Discrepancy in the results should also be considered by the clinician when interpreting the laboratory results. For example, it is uncommon to have sepsis when a non-fastidious, facultatively anaerobic bacteria such as Staphylococcus aureus or Klebsiella spp. is growing in only one blood culture bottle (aerobic or anaerobic). They should grow independently of the environmental conditions.

In cases where only one blood culture bottle (aerobic or anaerobic) is positive, the etiological agent is either obligate aerobic bacteria (e.g. Pseudomonas aeruginosa) or obligate anaerobic bacteria (e.g. Bacteroides spp., anaerobic streptococci, Clostridium spp.). But note that these may also only be contaminants. Alternatively, if two sets of blood cultures harvested from different body sites or from different, but close, time-points show bacterial growth with different species, which may also suggest contamination. Blood cultures that become positive only after more than 3-4 days of incubation are likely contaminated [10].

Recovery of some bacteria from blood culture such as Staphylococcus aureus, Streptococcus pneumoniae, Streptococcus pyogenes or agalactiae, Enterobacteriaceae, Pseudomonas aeruginosa, Listeria monocytogenes, Neisseria meningitidis, Haemophilus influenzae, Bacteroides fragilis almost always represent a true bacteremia and sepsis [10].

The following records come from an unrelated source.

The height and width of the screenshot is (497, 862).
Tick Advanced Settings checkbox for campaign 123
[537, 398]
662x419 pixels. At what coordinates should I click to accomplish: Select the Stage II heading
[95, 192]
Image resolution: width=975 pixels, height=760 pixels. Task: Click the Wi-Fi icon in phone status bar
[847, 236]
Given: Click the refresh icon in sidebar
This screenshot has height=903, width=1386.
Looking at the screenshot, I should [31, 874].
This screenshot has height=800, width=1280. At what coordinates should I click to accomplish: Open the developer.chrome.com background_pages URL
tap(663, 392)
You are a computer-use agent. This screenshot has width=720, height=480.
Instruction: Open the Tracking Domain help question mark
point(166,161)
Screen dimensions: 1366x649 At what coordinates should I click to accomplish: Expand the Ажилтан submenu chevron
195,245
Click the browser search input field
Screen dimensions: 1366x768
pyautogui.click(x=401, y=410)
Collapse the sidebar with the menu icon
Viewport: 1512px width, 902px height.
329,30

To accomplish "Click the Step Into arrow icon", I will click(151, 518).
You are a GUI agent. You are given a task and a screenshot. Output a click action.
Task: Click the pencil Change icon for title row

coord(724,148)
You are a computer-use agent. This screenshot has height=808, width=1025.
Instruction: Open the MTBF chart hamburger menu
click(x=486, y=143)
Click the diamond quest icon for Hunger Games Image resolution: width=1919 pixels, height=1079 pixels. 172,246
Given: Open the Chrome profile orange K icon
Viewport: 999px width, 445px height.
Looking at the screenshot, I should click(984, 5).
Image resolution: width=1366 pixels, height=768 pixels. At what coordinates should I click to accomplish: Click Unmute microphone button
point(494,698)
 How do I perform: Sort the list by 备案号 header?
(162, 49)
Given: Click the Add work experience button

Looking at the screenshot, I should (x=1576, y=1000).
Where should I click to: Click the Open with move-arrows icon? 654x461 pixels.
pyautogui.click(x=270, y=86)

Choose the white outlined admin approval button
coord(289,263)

Nevertheless, do not forget that these may also be contaminants. Furthermore, there are problems regarding blood cultures collected from patients in whom broad spectrum antibiotherapy has been initiated. In these cases, the microbiological findings can be impaired because, after the first dose of an appropriate antimicrobial agent, inhibition of bacterial growth can occur in minutes, and the blood culture will remain negative despite the presence of a real pathogen.

Apart from blood cultures, we must highlight the importance of serial measurements of biomarker levels e.g. C-reactive protein, procalcitonin. These two bio-markers possess the capacity to differentiate between infective and non-infective disease [11]. It is not easy to predict sepsis based on individual biomarkers without considering their dynamics and other factors affecting their synthesis. IL-6 cytokine seems to be a promising biomarker in sepsis since it is involved in triggering and modulating the inflammatory response to microbial injury. Its fast dynamics, with a rapid increase of IL-6 levels in the early stages of sepsis are important features which make it a good biomarker for sepsis; surprisingly it is not routinely used [12].

Indeed, sepsis diagnosis and its management is a daily challenge not only to intensivists but also to all the involved practitioners. Considering this, we strongly support the idea of interdisciplinary collaboration, especially between clinicians and laboratory. The issues highlighted in this paper support the idea that sepsis and septic shock remain a medical emergency requiring rapid diagnosis and therapeutic intervention. These conditions could be over- or under-diagnosed, and sometimes the only response to the question “to be or not to be sepsis” remains the resolution of the disease after broad-spectrum antibiotherapy and vital support measures.